DOCUMENT EXCERPT:
[Start of Attachment]
Business Services Industry
Auditing construction projects
Internal Auditor, Dec, 1997 by Henry R. Newmark
Now that overhead has been reduced, work processes have been streamlined, and margins have been improved, many large commercial organizations are reinvesting their reengineered savings in new or expanded facilities. However, it would be a mistake to assume that the changes that created the extra cash will automatically spill over to the construction program. In fact, recent studies indicate that management of construction projects is a general area of weakness.
More Articles of Interest
Self-assessments performed by the construction industry have concluded that construction projects often do not meet the cost or quality objectives management has set for them. A Business Roundtable publication, More Construction For the Money, reports that "a large and increasing gap has opened between the performance of construction and that of industry as a whole." The Construction Industry Institute's/Assessment of Owner Project Management Practices and Performance presents several eye-opening statistics: "One of every three projects is over budget or behind schedule. Only 61 percent of projects meet cost targets, and only 66 percent meet or complete earlier than the planned schedule."
[End of Attachment]
TASK SET:
1. Answer these from the construction auditing article:
(a) What are many large commercial organizations reinvesting their reengineered savings in?
(b) Which Business Roundtable publication does the article cite?
(c) What percentage of projects meet cost targets?
2. Continue the article on auditing construction projects, starting after its last sentence.
The material after this point comes from a different source.

COLLECTED DATA:
[Start of Attachment]
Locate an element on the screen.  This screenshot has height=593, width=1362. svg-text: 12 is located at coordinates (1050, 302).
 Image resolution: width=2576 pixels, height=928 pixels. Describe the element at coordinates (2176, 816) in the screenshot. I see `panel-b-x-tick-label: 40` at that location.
[End of Attachment]
ANSWERS IN ORDER:
1.
(a) New or expanded facilities.
(b) More Construction For the Money.
(c) 61 percent.

2.
Obviously, the potential for improving the management of construction projects is significant. Internal auditors who understand the basic structure and processes of project management and tailor their audit work to the unique time and organizational framework of the project can play a meaningful role in the improvement process.
There are four basic phases in the life cycle of any construction project - project definition, planning, execution, and completion. Each phase presents unique risks, and internal auditing should be involved in every step.
DEFINING THE PROJECT
In the project definition phase, objectives are developed and the scope of the project is specified. The importance of this phase cannot be over-emphasized. The objective-setting process is considered by many experts to be the major determinant of success, and many construction industry officials have identified lack of scope definition to be one of the most serious problems on construction projects. Typical objectives for a construction project might include the following:
* The facility will increase plant capacity by 40 percent.
* The total project cost should not exceed $10 million.
* The project should be completed by March 31, 1998.
* The facility will meet all federal and state regulatory requirements.
These objectives guide many decisions throughout the project, and they must be developed carefully. Care should be given that the project objectives meld with the overall corporate objectives, as well as with those of departments impacted by the construction.
After the objectives are set, the crucial process off scope definition and cost estimating begins. In its report, Scope Definition and Control, the Construction Industry Institute focused on the pervasive problems associated with poor scope definition: "When there is poor scope definition, final project costs can be expected to be higher because of the inevitable changes which disrupt project rhythm, cause rework, increase project time, and lower the productivity and morale of the work force."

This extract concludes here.